• **WHAT TO DO**
Only the lines below starting at the one containing "Maaottelu (34, 1560)" and ending at the one containing "Tietoja [tab] (148, 1201)" belong in the answer, each copied exactly.

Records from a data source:
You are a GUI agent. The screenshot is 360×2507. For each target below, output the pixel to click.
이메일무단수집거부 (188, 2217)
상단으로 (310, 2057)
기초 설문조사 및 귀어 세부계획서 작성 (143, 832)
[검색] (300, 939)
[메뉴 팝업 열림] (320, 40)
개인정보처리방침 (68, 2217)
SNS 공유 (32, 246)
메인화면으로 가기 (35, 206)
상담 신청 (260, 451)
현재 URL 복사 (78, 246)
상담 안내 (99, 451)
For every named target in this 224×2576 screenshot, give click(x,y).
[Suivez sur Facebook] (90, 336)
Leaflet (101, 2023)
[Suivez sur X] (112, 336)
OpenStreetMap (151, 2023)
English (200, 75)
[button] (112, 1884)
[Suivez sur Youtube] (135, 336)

* * *

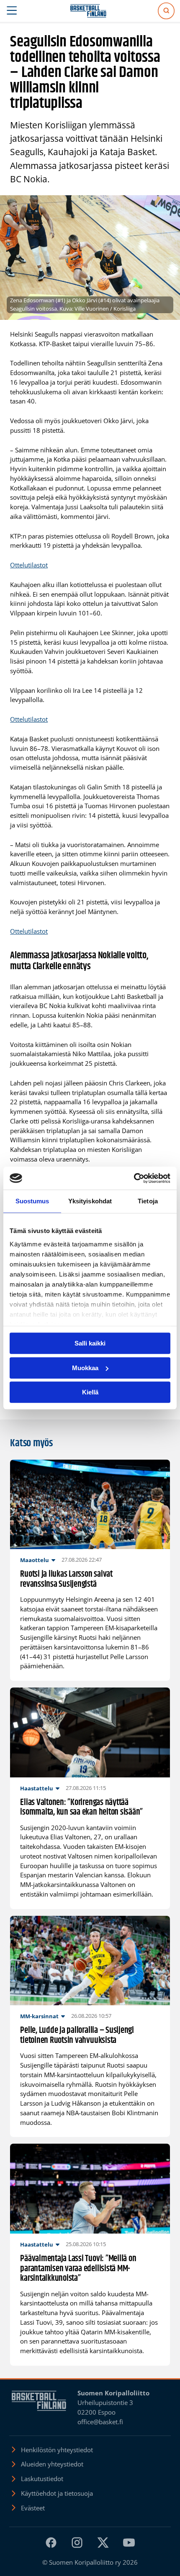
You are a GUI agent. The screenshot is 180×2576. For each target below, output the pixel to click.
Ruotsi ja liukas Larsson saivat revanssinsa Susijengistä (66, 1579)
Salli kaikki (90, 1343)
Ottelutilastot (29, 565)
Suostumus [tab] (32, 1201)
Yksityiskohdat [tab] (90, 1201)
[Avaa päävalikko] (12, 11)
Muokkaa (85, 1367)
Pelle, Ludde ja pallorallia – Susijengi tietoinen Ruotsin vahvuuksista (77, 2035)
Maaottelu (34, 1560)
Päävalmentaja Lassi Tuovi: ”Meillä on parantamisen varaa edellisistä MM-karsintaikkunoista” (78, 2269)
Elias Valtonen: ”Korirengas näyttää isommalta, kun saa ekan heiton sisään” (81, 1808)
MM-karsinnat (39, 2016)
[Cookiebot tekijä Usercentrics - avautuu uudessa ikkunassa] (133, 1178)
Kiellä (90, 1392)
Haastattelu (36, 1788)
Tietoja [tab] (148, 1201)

• **EXERCISE ANSWER**
Maaottelu (34, 1560)
Päävalmentaja Lassi Tuovi: ”Meillä on parantamisen varaa edellisistä MM-karsintaikkunoista” (78, 2269)
Elias Valtonen: ”Korirengas näyttää isommalta, kun saa ekan heiton sisään” (81, 1808)
MM-karsinnat (39, 2016)
[Cookiebot tekijä Usercentrics - avautuu uudessa ikkunassa] (133, 1178)
Kiellä (90, 1392)
Haastattelu (36, 1788)
Tietoja [tab] (148, 1201)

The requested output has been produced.